MICHAEL MORELL: OK, so the second issue, second tactical issue, Norm, which you've already mentioned, is Iran's provision of sophisticated IEDs to Shia militia groups in Iraq fighting U.S. and coalition forces there. Can you talk about that a bit? What made the devices that the Iranians provided so sophisticated? Why did they do this? Over what period of time did they do this and what was the impact? You talked about that a little bit in terms of the number of folks killed. But can you just talk about all that? Because I think it's so important.

NORM ROULE: It is, and it's a very important part of the Quds Force evolution and also says something about U.S. policy at the time. And since when the war began, Iran's Quds Force flooded the country with operatives from Iraqi opposition, Iraqi Shia opposition elements who had lived in Iran for many years and had fought against Iraq during the Iran-Iraq war. This group was known as the Badr Corps. These included serious, ideologically reliable personnel, and they were trained in military work and political indoctrinated to push Iran's influence in the region. Several thousand of these came into Iraq immediately after the invasion.

All the while, Iran is sitting with our diplomats saying that they wish to cooperate with us on Iraq itself. In the early days, Iran provided these personnel with small arms and a sort of basic military gear to allow them to push their way into the Shia communities and take charge. But over time, Iran began to provide them with improvised explosive devices, the explosively formed projectiles, the EFP represented a significant shift. So an EFP, an explosively formed penetrator or projectile is in essence, imagine a tin can with a concave copper plate at one end that, when detonated, becomes a molten slug of copper. And this copper travels at a very high speed and can penetrate the armor of any pretty much any armor armored vehicle we used at the time to include our M1 tank. Its a standoff weapon. It can be detonated remotely. It produces mass casualties. It not only killed many American personnel, but the wounds or horrific burns think amputations. The Quds Force manufactured these in Iran. They require very careful machining to ensure that their punch is maximized and smuggled those into country and distributed them around the country, I should say, the Quds Force introduced another weapon after this and began appearing about 2004, 2005 shortly after this they also introduced something called an improvised rocket assisted munition, an ihram. And this involved placing large oxygen cylinders on rocket motors, the 107 millimeter rockets. And they filled these oxygen cylinders with Bulc, both explosives and ball bearings, firing them at a relatively short distance again to cause mass casualties. 
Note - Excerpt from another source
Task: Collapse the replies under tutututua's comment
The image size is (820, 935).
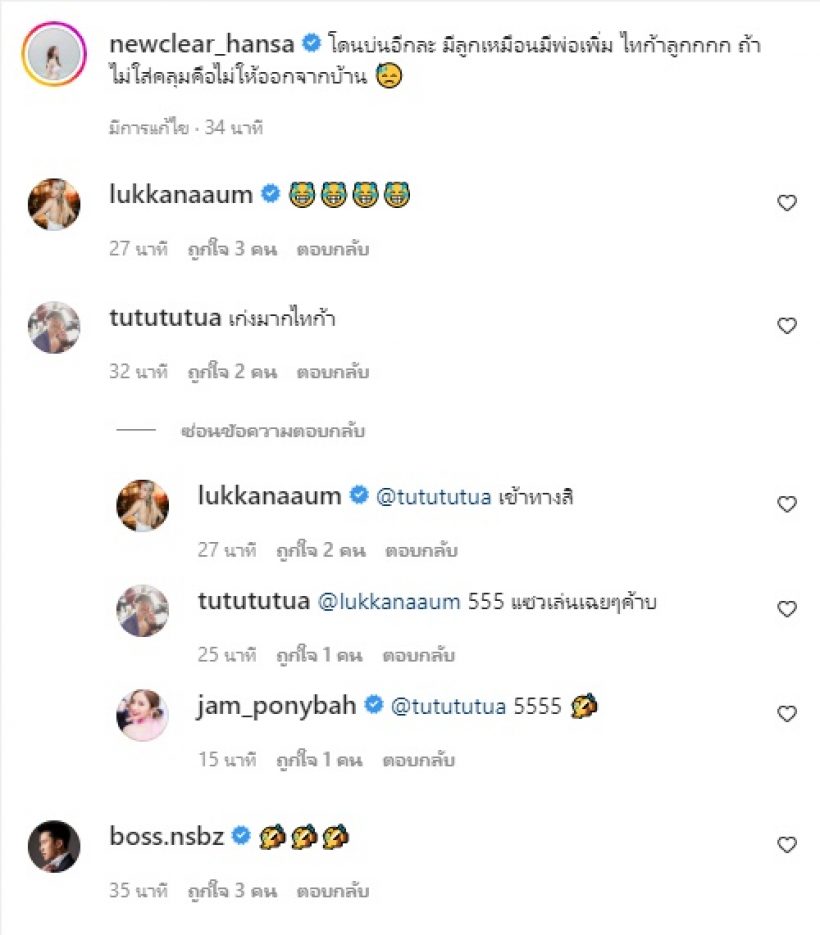Action: pyautogui.click(x=273, y=432)
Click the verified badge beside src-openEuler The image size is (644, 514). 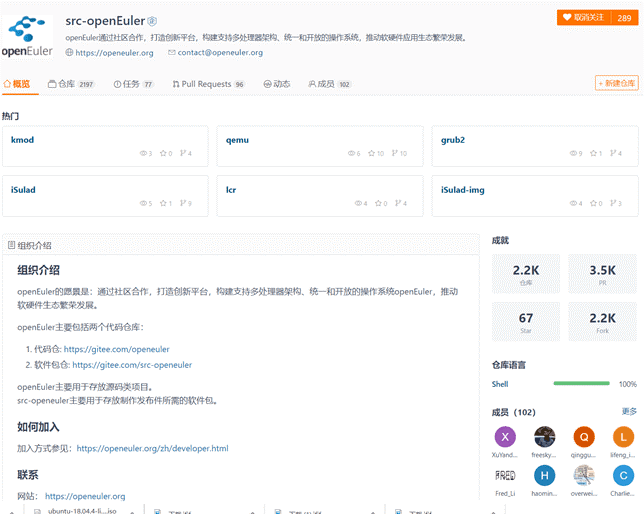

Our U.S. military devoted a lot of time and energy and intelligence work to identifying locations of these devices. The distributors of these devices and some work to close off the border to make it more difficult for Iran to introduce them. But that was never particularly effective, in my view.

MICHAEL MORELL: Norm, why do you think we didn't respond more strongly than we did? Here, the Iranians we knew, with as much certainty as you can muster in the intelligence business that the Iranians were killing American soldiers, why don't you believe either the Bush or Obama administration reacted more strongly?

NORM ROULE: That's a very difficult question. I sat in the room on a number of occasions with President Bush and Obama, they and the entire policy leadership, our military leadership, were certainly aware of what was happening in Iran's responsibility. I think several factors go into play into their nonaction. First, the American public was not interested in another war in the Middle East. Second, there was this competing policy of if we engage the Iranians, we can deal with them as a country where the intelligence and the on the ground activities showed that they were performing as a cause. And those discussions, as you recall from the many meetings we attended together in Washington, can't seem to go on forever. I think. I should say that the end of the Bush administration, President Bush, did authorize a much more aggressive policy against Iran, but by the time the Obama administration came to power, this had not yet been put together.

And the Obama administration, much like every administration since 1979, has come to power saying we're different, we will be seen as different, will try to turn a new page and will try to approach things differently. But I think this was this was a mistake. And the reason I think it's a mistake is there is an issue of groupthink here as well. Let me go back to your book, The Great War on Terror, where you were pretty open about groupthink in the intelligence community on terrorism. We have I've seen a groupthink develop that whatever we do against Iran will result in greater losses against the United States. And whatever your views are on the Trump administration, the activities of the past year have shown that has not been the case. It doesn't predict future activity. I'm just basing it off the last year's data. So there was a sense that we need to prevent Iraq from getting worse at a time of enormous instability. And taking Iran on would would risk further instability in Iraq itself. And our American military personnel, whom we were trying to withdraw, would be placed at risk as a result.

MICHAEL MORELL: And again, how many killed by EFPs? You said 600.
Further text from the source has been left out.